====== Source data
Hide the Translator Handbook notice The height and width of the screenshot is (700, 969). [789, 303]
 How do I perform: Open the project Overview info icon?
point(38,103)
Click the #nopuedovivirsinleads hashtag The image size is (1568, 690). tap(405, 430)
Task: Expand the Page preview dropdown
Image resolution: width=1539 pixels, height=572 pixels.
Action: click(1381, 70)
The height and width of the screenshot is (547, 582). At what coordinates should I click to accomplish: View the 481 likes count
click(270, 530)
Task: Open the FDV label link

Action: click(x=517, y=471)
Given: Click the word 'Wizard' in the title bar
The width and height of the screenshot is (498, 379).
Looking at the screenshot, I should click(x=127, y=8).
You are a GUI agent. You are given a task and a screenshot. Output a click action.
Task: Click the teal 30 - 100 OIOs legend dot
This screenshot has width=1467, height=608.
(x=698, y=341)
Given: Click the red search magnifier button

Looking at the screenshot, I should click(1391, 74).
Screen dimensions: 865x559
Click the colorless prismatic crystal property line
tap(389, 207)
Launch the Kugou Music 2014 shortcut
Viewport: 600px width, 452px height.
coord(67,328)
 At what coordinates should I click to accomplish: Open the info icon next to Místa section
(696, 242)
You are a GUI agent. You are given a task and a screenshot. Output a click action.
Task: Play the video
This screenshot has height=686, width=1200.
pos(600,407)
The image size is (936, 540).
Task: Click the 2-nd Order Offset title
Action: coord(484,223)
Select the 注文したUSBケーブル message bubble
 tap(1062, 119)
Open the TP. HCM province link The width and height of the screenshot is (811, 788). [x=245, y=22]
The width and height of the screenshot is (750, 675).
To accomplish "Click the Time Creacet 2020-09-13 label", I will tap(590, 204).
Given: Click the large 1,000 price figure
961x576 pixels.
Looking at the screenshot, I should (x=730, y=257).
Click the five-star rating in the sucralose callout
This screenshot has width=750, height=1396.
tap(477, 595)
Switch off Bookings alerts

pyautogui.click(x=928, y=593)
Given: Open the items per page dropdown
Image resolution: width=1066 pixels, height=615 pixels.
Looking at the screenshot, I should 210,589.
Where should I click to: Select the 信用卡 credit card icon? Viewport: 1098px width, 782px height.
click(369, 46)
============
Task statement: Which lines of the data hold the string "dropdown"? Return each of them.

Solved exercise:
Task: Expand the Page preview dropdown
Given: Open the items per page dropdown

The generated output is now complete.